After finding the line that contains "водосток для кровли (220, 1211)" in the material below, print that line and all subsequent lines exactly, up to and including the last.
☆ ☆ ☆ ☆
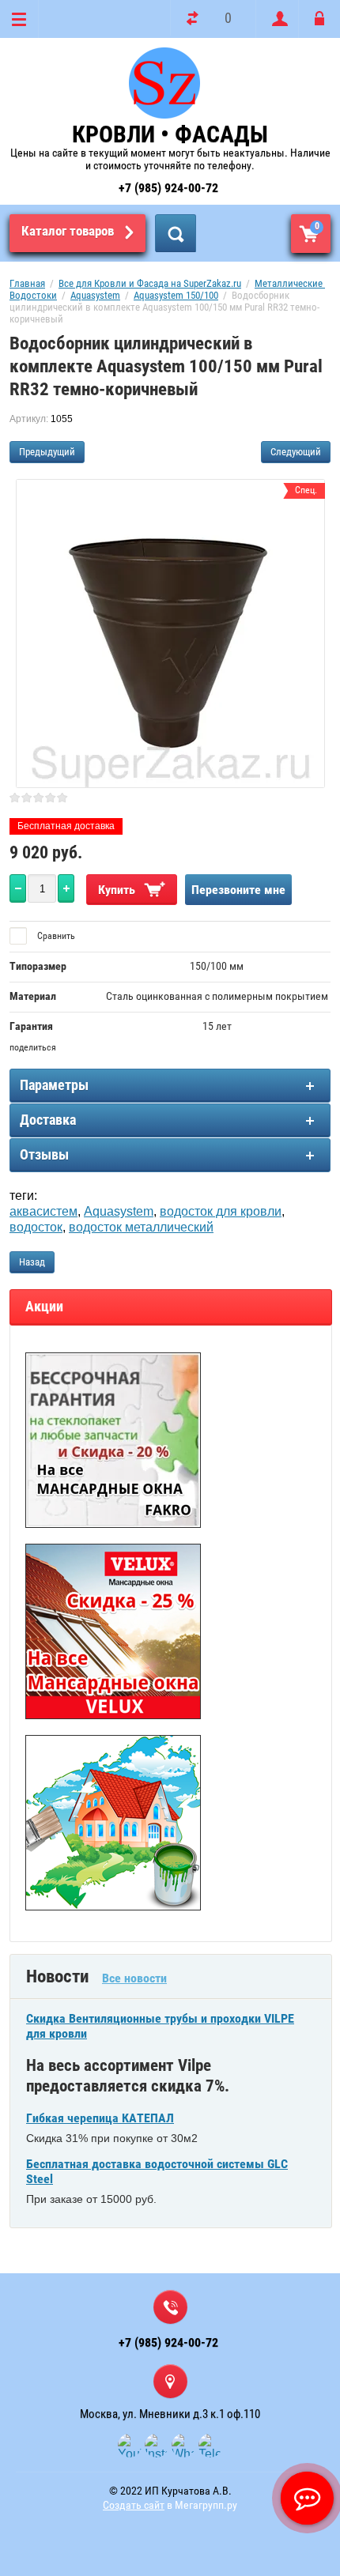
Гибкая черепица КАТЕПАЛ (100, 2117)
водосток (35, 1227)
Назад (32, 1262)
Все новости (134, 1978)
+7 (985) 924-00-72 (168, 187)
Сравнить (55, 935)
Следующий (295, 452)
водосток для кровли (220, 1211)
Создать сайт (133, 2505)
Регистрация (276, 19)
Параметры (54, 1085)
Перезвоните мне (238, 889)
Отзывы (44, 1154)
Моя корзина (317, 226)
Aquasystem (95, 295)
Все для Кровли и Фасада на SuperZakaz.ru (150, 283)
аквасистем (43, 1211)
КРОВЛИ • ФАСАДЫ (170, 134)
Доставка (48, 1119)
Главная (27, 283)
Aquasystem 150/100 (176, 295)
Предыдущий (47, 452)
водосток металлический (141, 1227)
☆ ☆ ☆ ☆
SOLUTION TO THE EXERCISE:
водосток для кровли (220, 1211)
Создать сайт (133, 2505)
Регистрация (276, 19)
Параметры (54, 1085)
Перезвоните мне (238, 889)
Отзывы (44, 1154)
Моя корзина (317, 226)
Aquasystem (95, 295)
Все для Кровли и Фасада на SuperZakaz.ru (150, 283)
аквасистем (43, 1211)
КРОВЛИ • ФАСАДЫ (170, 134)
Доставка (48, 1119)
Главная (27, 283)
Aquasystem 150/100 (176, 295)
Предыдущий (47, 452)
водосток металлический (141, 1227)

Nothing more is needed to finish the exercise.